> _PASSAGE PROVIDED_
■ ■ ■ ■ ■
These days especially, we crave mercy, that plenitude both given and received in times of loss and uncertainty. Such benevolence and kindness infuse East Tennessee poet Jesse Graves’ fourth collection, Merciful Days, an expression his mother used often. Despite his many losses — father, brother, a favorite uncle — Graves is rarely alone in his native valleys and ridges of Sharps Chapel in Union County, ancestral land rich with the spirits and stories of great-greats and beyond, each “a broad old footprint.”
In haunting lyric poems and traditional narratives, Graves shows us these ‘ghost-lives’ that shaped the boy learning the rough language of cows and that imprint the returning adult who walks the fence line now without his father. He slows our busyness and distraction, draws us into time’s shimmer in this particular place, his childhood’s almost mythical forest and cove where “the world held us like a cup,” where history and even prehistory move like a “nameless river.”
It is fitting that this book was released in October, when the veil is traditionally believed thinnest between the present and the otherworld, for Graves seems as familiar with the other side as with the sage grass at his feet. And fitting to clasp the locket of these elegies close, like a reunion photograph with his beloved dead appearing like “eternals,” yet fleeting and taking those merciful days with them. In fact, the striking cover with its murmuration of swallows vibrates in motion, those shades of remembrance weaving above us, “a sound like wind/coming to life.” Yes, now more than ever, bring us mercy. Bring us the enduring, healing power of home to reconcile the lost with the found in our lives.
Note: I’ve known Jesse Graves for many years, since he was an undergraduate at the University of Tennessee, Knoxville. I’ve admired his poetry and critical work as it deepened over time and am proud of his work now as poet-in-residence and professor of literature and creative writing at East Tennessee State University. He answered questions for Chapter 16 via email.
Chapter 16: You navigate many losses in Merciful Days while keeping a careful balance between emotion and restraint. Are you conscious of maintaining that balance and avoiding sentimentality in your work, especially in memory poems?
■ ■ ■ ■ ■
> _DATASET_
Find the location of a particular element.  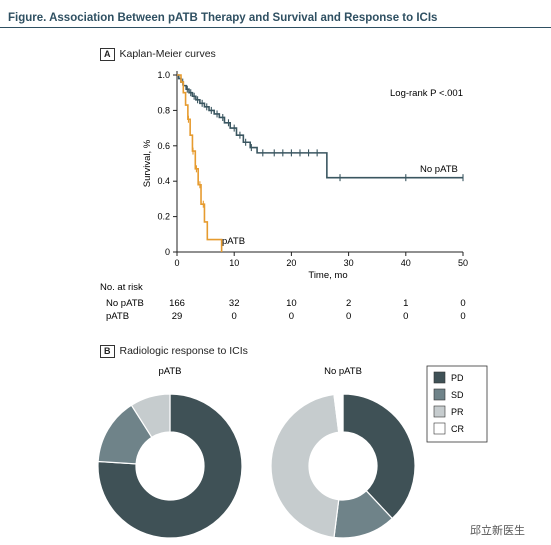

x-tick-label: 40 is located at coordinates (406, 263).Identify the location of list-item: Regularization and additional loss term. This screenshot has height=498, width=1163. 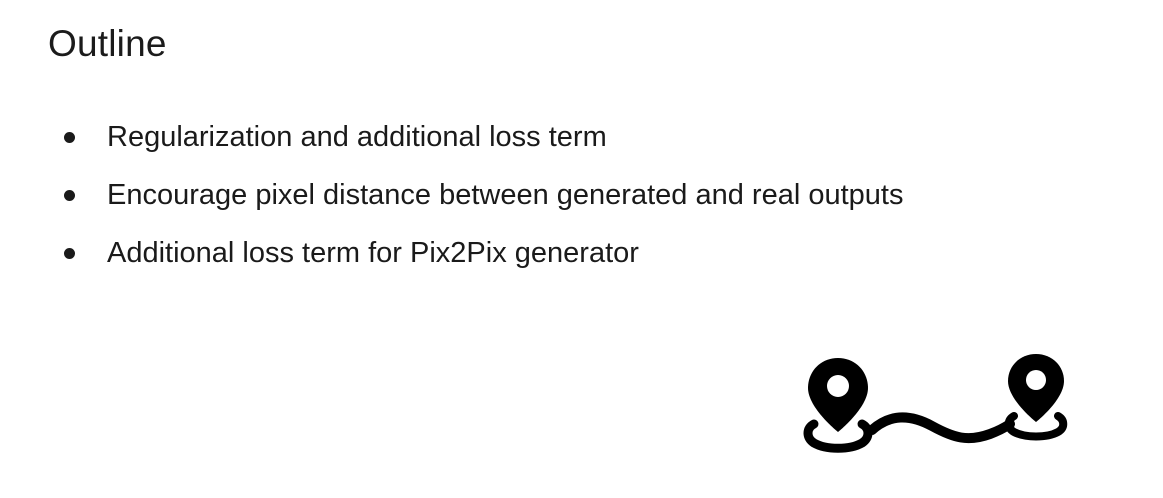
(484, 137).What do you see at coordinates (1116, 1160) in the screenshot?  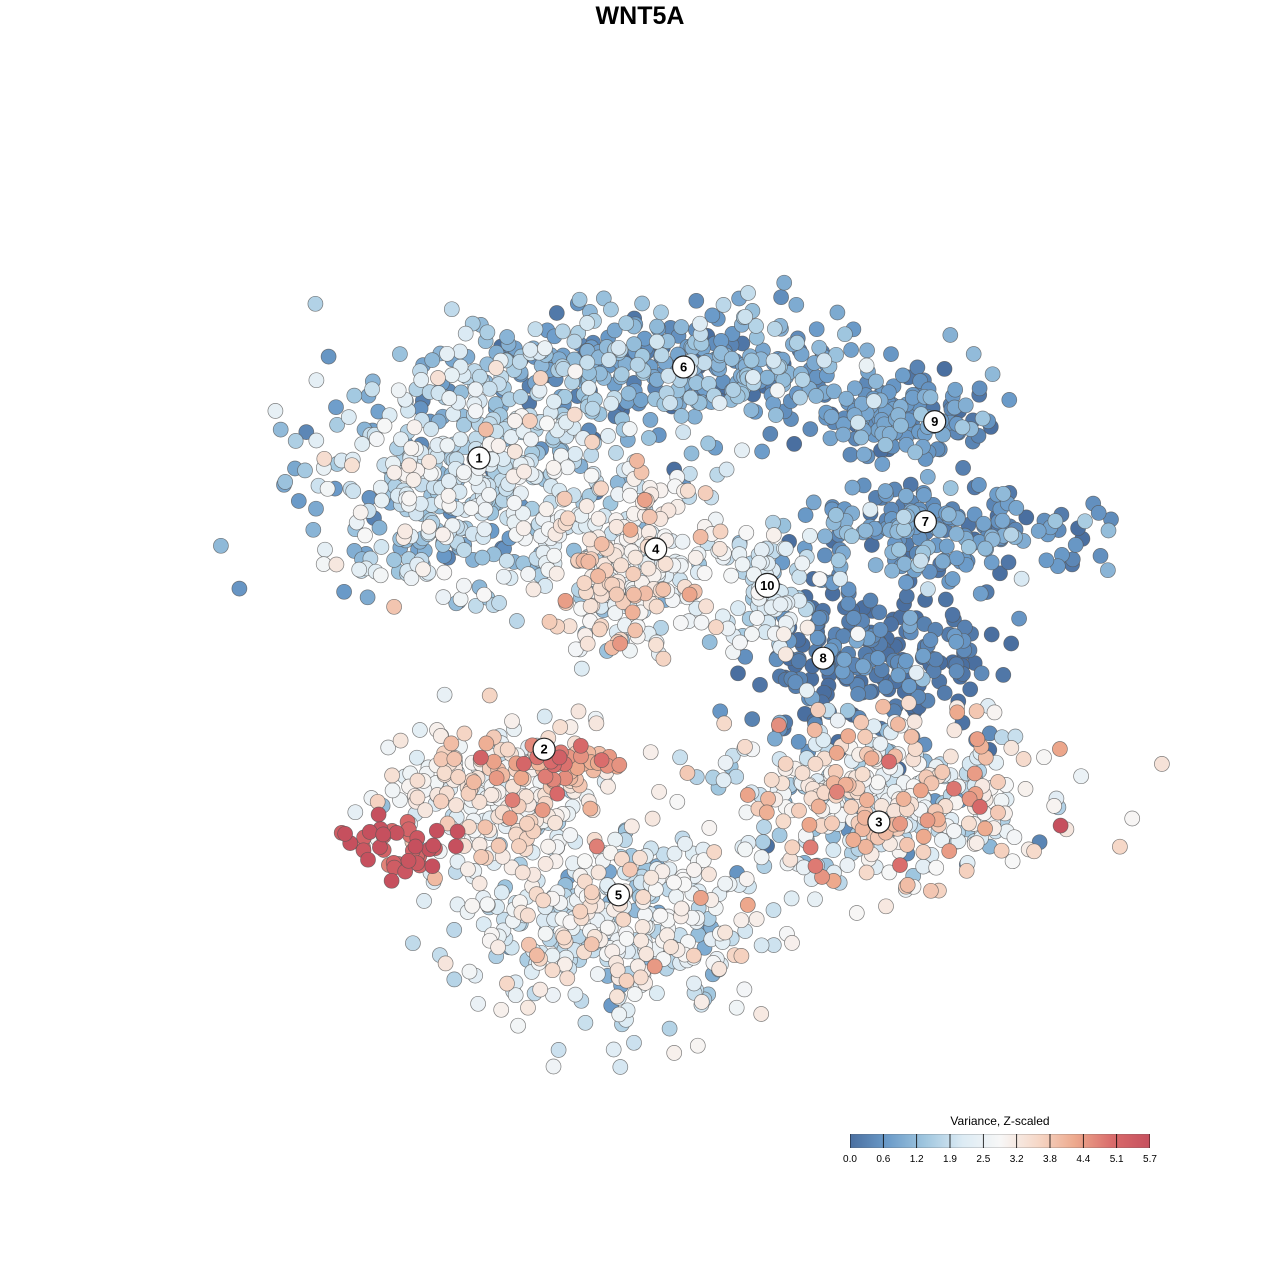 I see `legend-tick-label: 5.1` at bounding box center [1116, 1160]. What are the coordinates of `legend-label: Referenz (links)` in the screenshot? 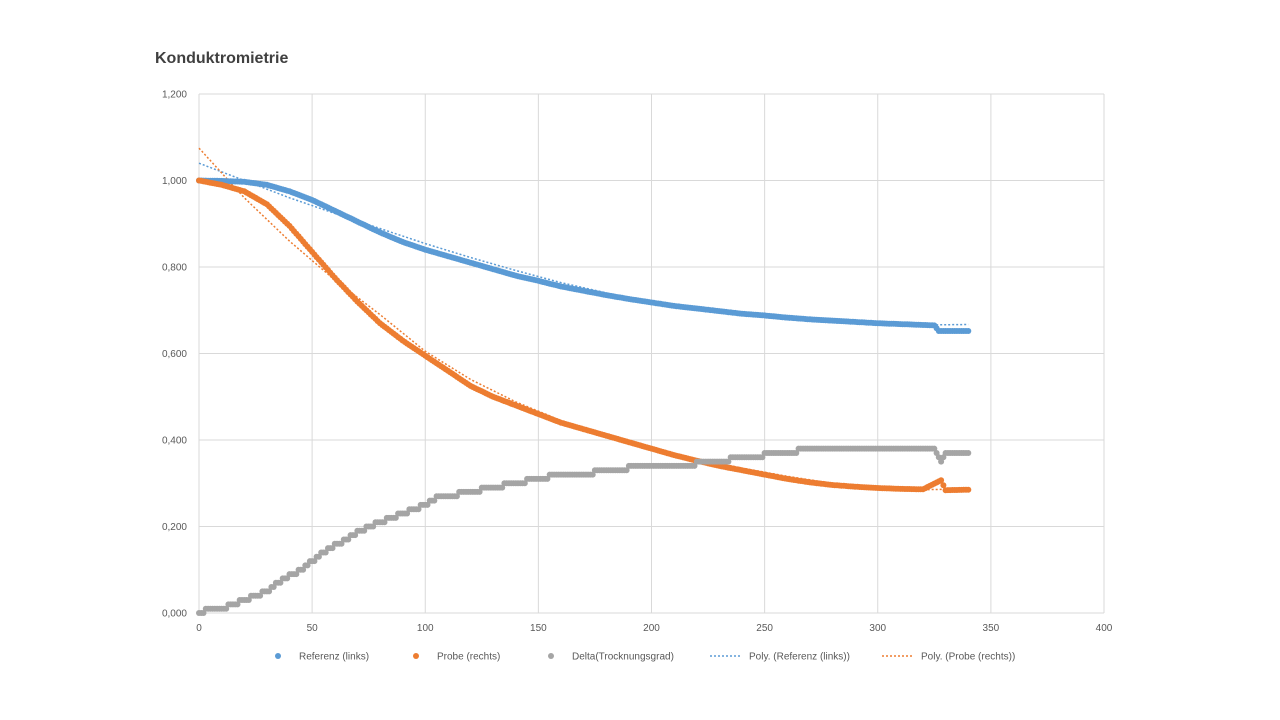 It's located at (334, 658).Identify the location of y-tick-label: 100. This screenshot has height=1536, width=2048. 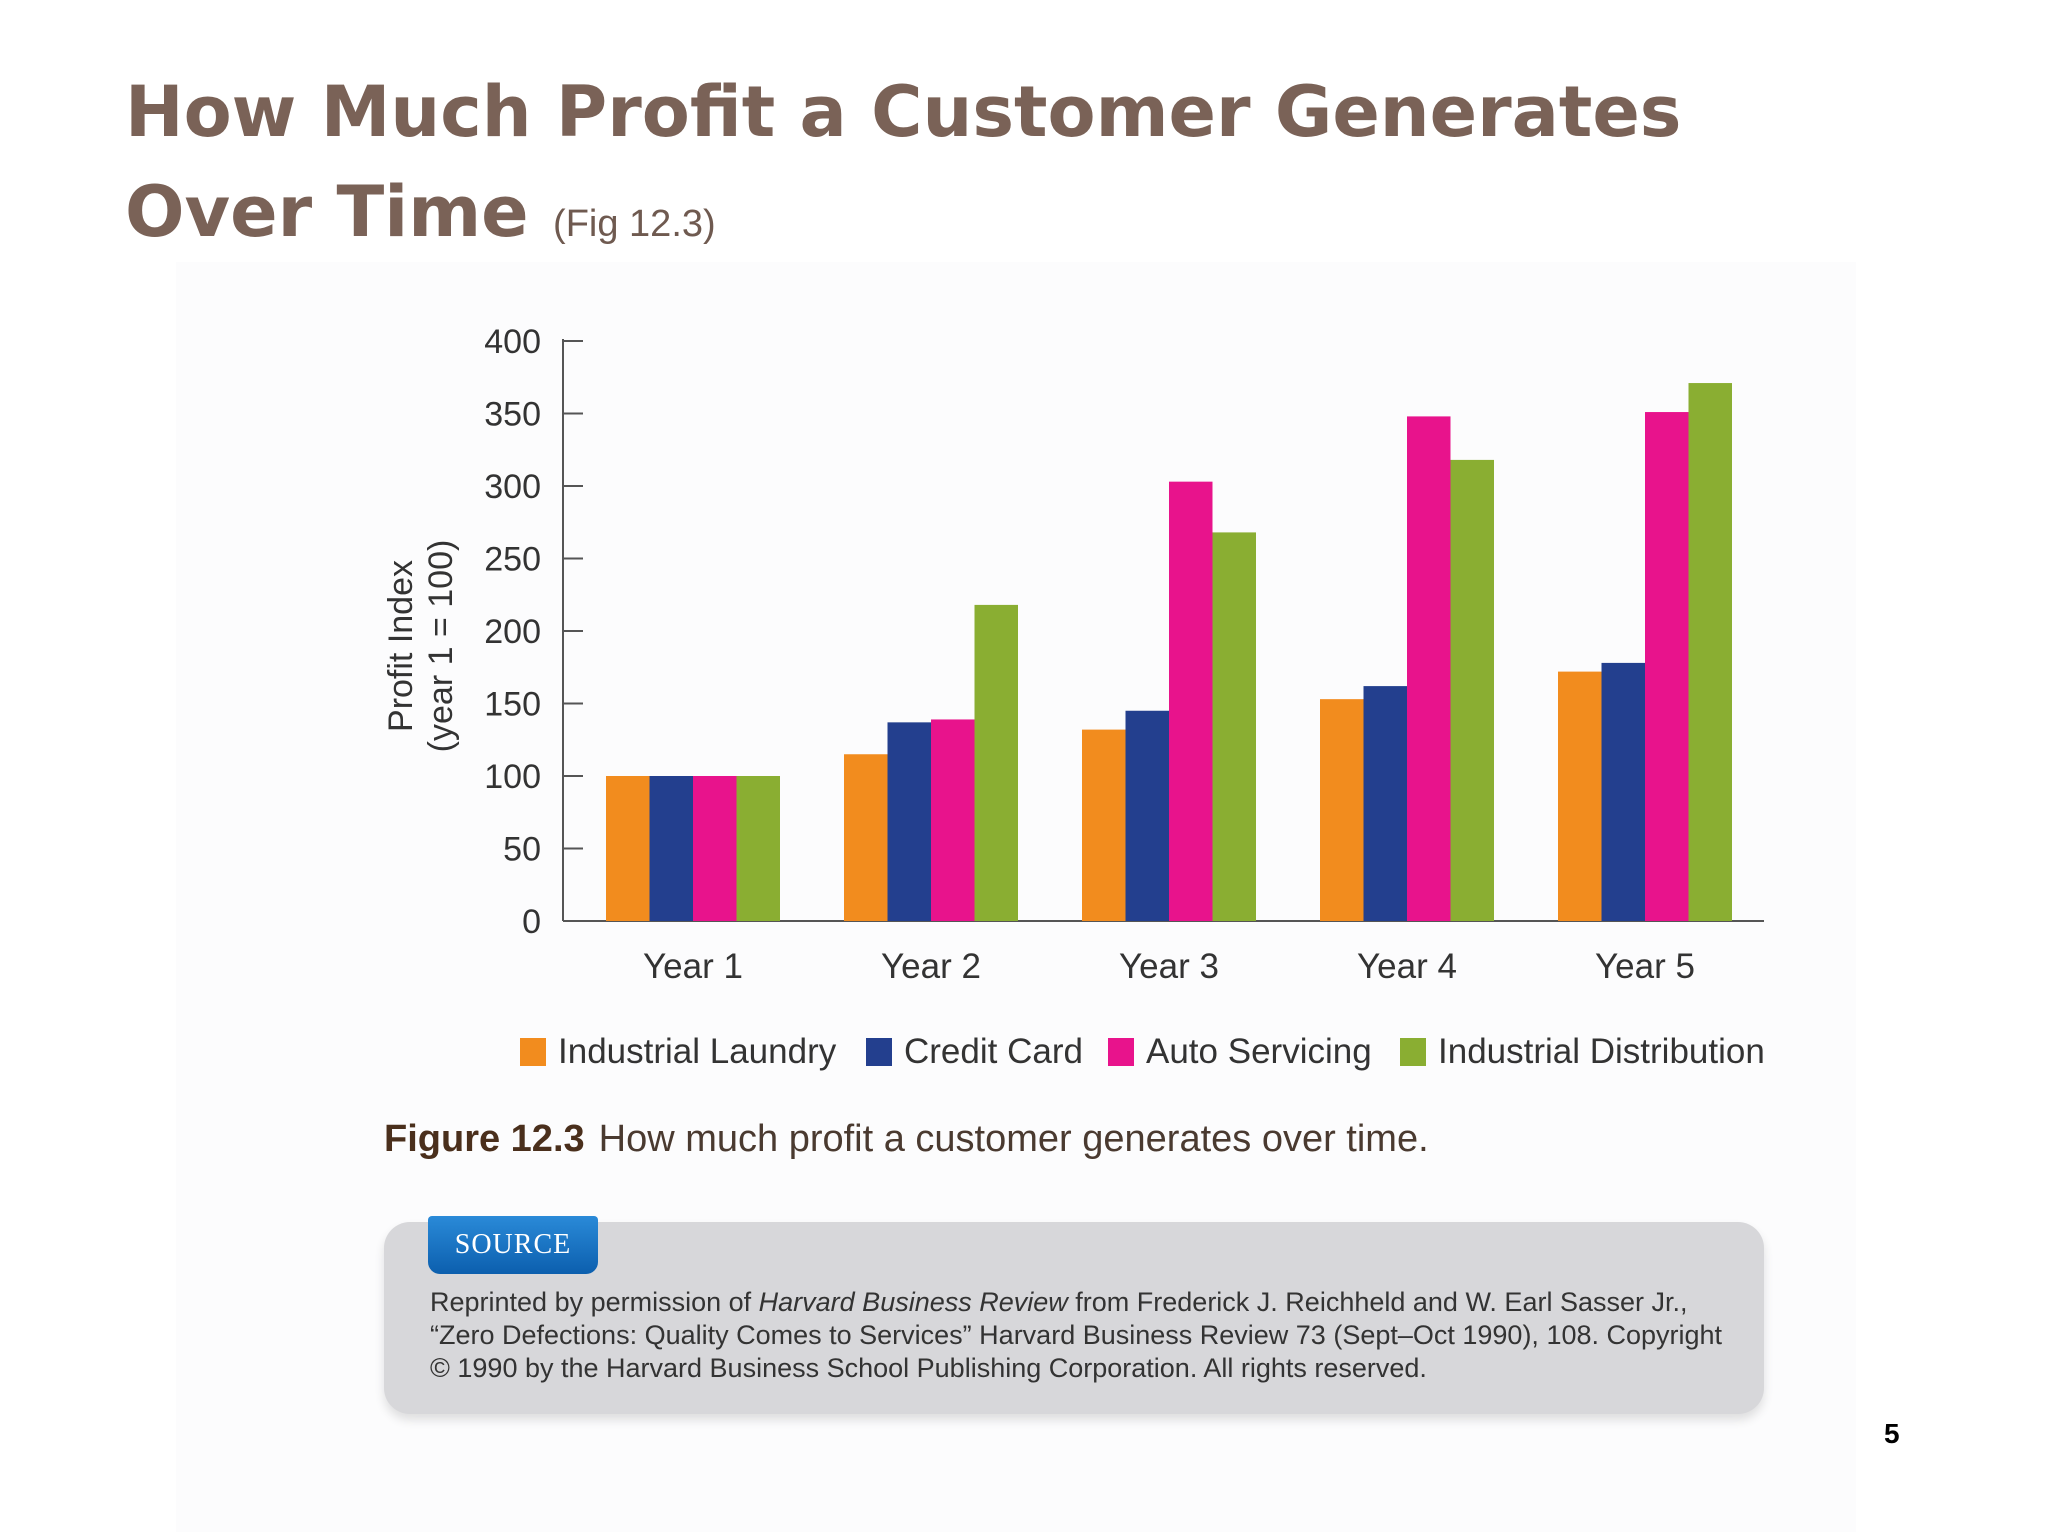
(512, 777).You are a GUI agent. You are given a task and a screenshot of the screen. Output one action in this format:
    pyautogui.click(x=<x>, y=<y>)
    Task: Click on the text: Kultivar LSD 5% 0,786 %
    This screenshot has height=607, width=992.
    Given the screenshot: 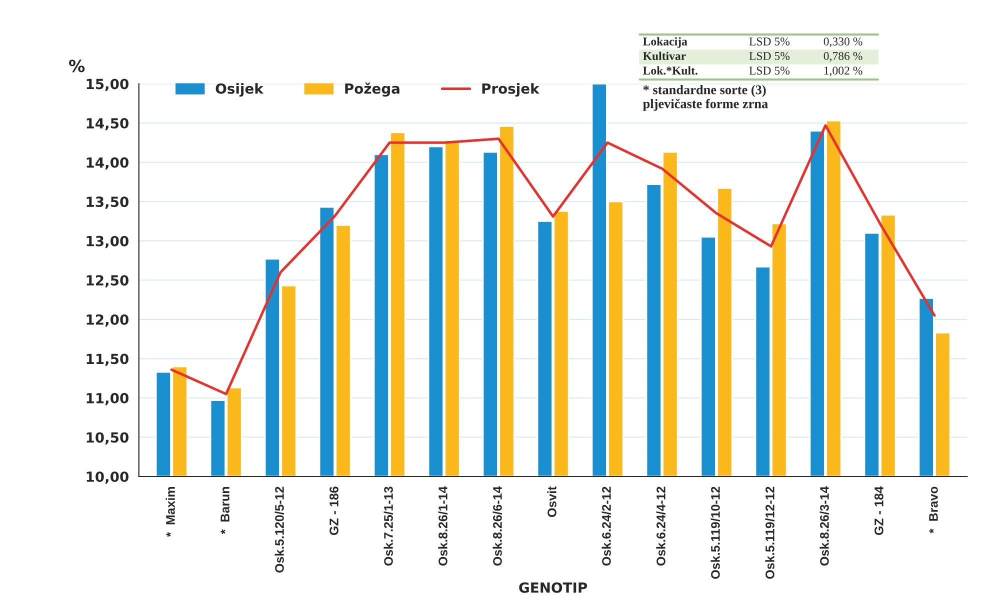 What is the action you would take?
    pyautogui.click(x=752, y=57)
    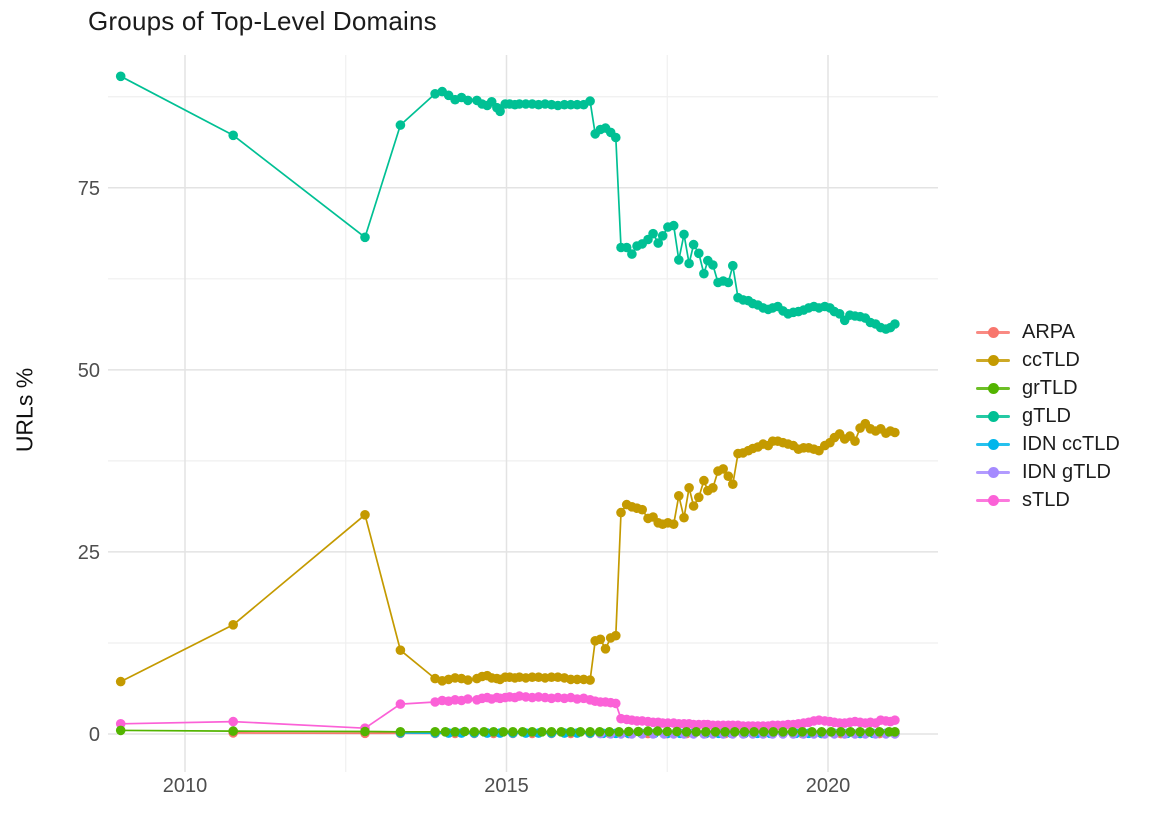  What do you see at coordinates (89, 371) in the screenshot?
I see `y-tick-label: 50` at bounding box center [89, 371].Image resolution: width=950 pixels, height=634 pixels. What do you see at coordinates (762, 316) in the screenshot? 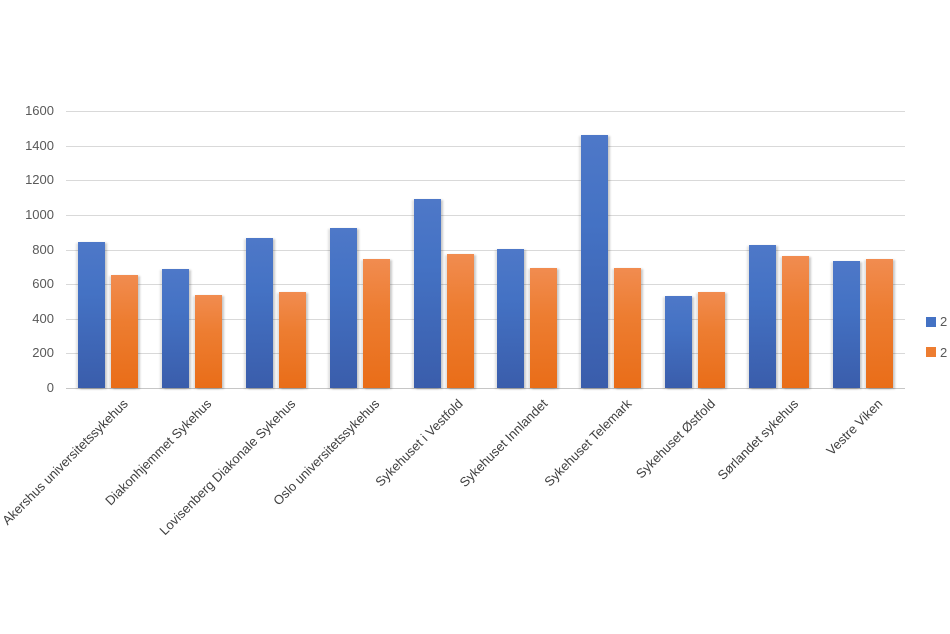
■ ■ ■ ■ ■
> _APPLY WHAT YOU READ_
**1.** In the review of Merciful Days, who often used the expression that gives the collection its title?
**2.** Pick up the review of Merciful Days after its last sentence and carry it forward.

> _RESPONSES FOR EACH TASK_
**1.** The poet's mother.

**2.**
Jesse Graves: Thank you for recognizing the balance that I am continually hoping to maintain. I realize the danger of sentimentality with my subject matter, and even with my way of seeing and processing the world. A lot of people and places I care about are gone and are not coming back. I always remember something the great Jack Gilbert said in response to a poem of mine in workshop: “Sentimentality is the risk most worth taking in poetry.” He said that poets should be willing to go where their real feelings take them, because that is where the most important discoveries can be made in poetry. I have realized through the years that most of the poems I really love, and truly care about, from passages of The Odyssey to Joy Harjo’s “Remember,” take that risk.
Chapter 16: Writing in times of loss can move our emotions outside of ourselves as we shape a poem or story — and often helps us travel through grief to a place of acceptance. Did writing these poems help in your grieving process?
Graves: Writing and revising these poems did help me manage my grief over the loss of close family members, though it sometimes takes a while for me to see how the poems will come together. One of the poems from early in the book, “Nameless River,” seems now like a fairly straightforward memory poem about trying to recover a name from my dad’s past, but it was the hardest poem in the whole book for me to figure out.
Trying to articulate all that was lost to me when my dad passed felt too daunting to even ponder, but I desperately needed to recall that name, the man who gave my dad his first independent opportunity. I realized that for every puzzle I solved, countless others would remain in fragments, but I felt a deep connection to my dad when I unearthed the name of Clyde Ivey, who died many years before I was born but was important to me, nevertheless.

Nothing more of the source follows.